Recently during a state-owned enterprise station retrofit, we observed a counterintuitive phenomenon: module cleaning caused connector water ingress short circuits. Thermal imaging later revealed 8°C lower operating temperature in one string, exposing drainage holes clogged by sediment.

Per IEC 61215-2023, each string must now retain 3% cable slack. An Inner Mongolia project learned this the hard way last winter—cables contracted at -35°C, tearing junction boxes off backsheets.


Intelligent Monitoring


Last month at a Qinghai PV station, EL dark spots spread across 12 strings in 3 days, causing 23% monthly generation loss. SEMI-certified monocrystalline engineer Lao Zhang (10 years Czochralski R&D, led 12GW ingot projects) arrived to find monitoring systems reporting "all normal"—exposing fatal flaws in manual inspections.

Modern intelligent monitoring isn't just installing cameras. Effective systems must detect millionth-level oxygen fluctuations in wafers—like 24/7 "ECG monitors" requiring EL resolution meeting hexa-section standards. An N-type wafer factory learned this painfully last year—when hot spots became visible, minority carrier life had plunged from 8.7μs to 0.9μs, scrapping three furnace batches.

Monitoring Type

Traditional Manual

Basic Smart

High-Precision System

EL Detection Frequency

Quarterly sampling

Weekly scanning

Real-time dynamic

Oxygen Sensitivity

±5ppma

±2ppma

±0.3ppma

Hot Spot Warning Lead Time

7-15 days delayed

48 hours delayed

72 hours advanced

During a Jiangsu station monitoring upgrade, we discovered a paradox: argon flow exceeding 120L/min increased false alarms—like firehosing eyeglasses. After adding dual closed-loop feedback, false alarms dropped from 22% to under 3%.

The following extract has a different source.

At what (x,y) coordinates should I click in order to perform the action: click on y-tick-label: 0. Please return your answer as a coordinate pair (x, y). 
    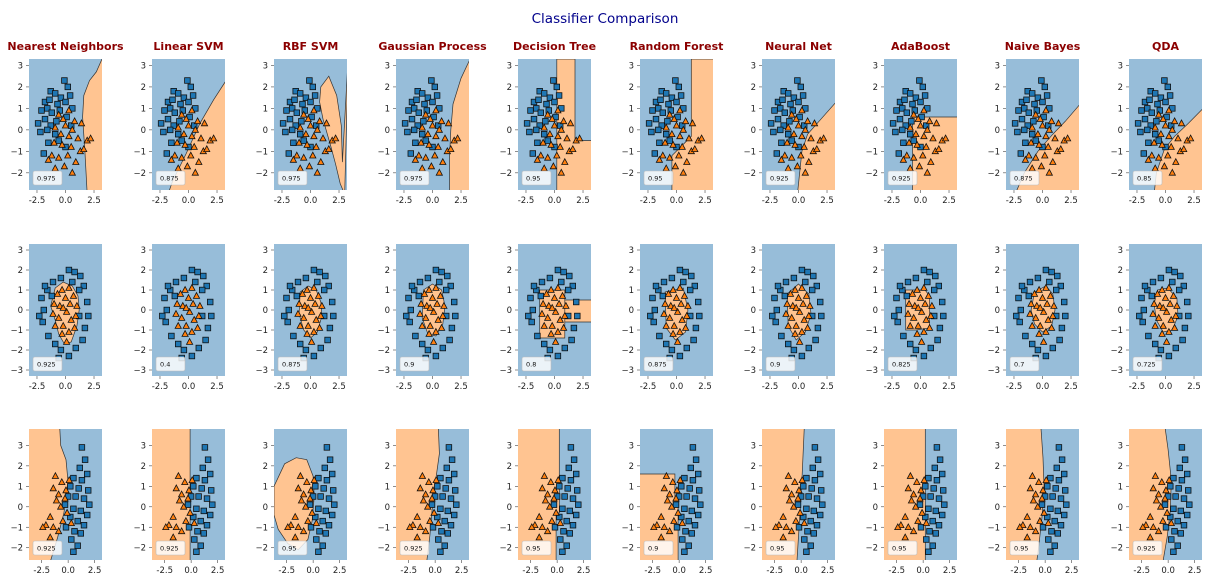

A notable 2024 case: 182 monocrystalline batch (SEMI PV22-028) showed mysterious 0.8ppma oxygen spikes between 2-4 AM. Engineers initially blamed sensors until furnace logs revealed cooling tower cleaning cycles—0.5°C water temperature fluctuations disrupted crystal growth.

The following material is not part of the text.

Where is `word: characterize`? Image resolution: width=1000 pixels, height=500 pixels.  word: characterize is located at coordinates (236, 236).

· Our current triple-safeguard strategy:
① Main system: Real-time infrared spectroscopy for crystal growth
② Backup: Cooling water conductivity monitoring
③ Manual: Hourly thermal gradient verification

In one remarkable EL inspection, flawless IV curves triggered "abnormal CTM loss" alerts. Disassembly revealed hairline cracks on cell #5—like hidden phone screen damage. Calculations showed 18% string degradation would have occurred within three days.

Modern algorithms now predict 72-hour degradation curves. Per latest IEC 61215 reports, they achieve 91.3% accuracy for LeTID predictions. Critical note: Never store monitoring data locally—last year hackers altered oxygen thresholds at one station, invalidating three months of ingot production.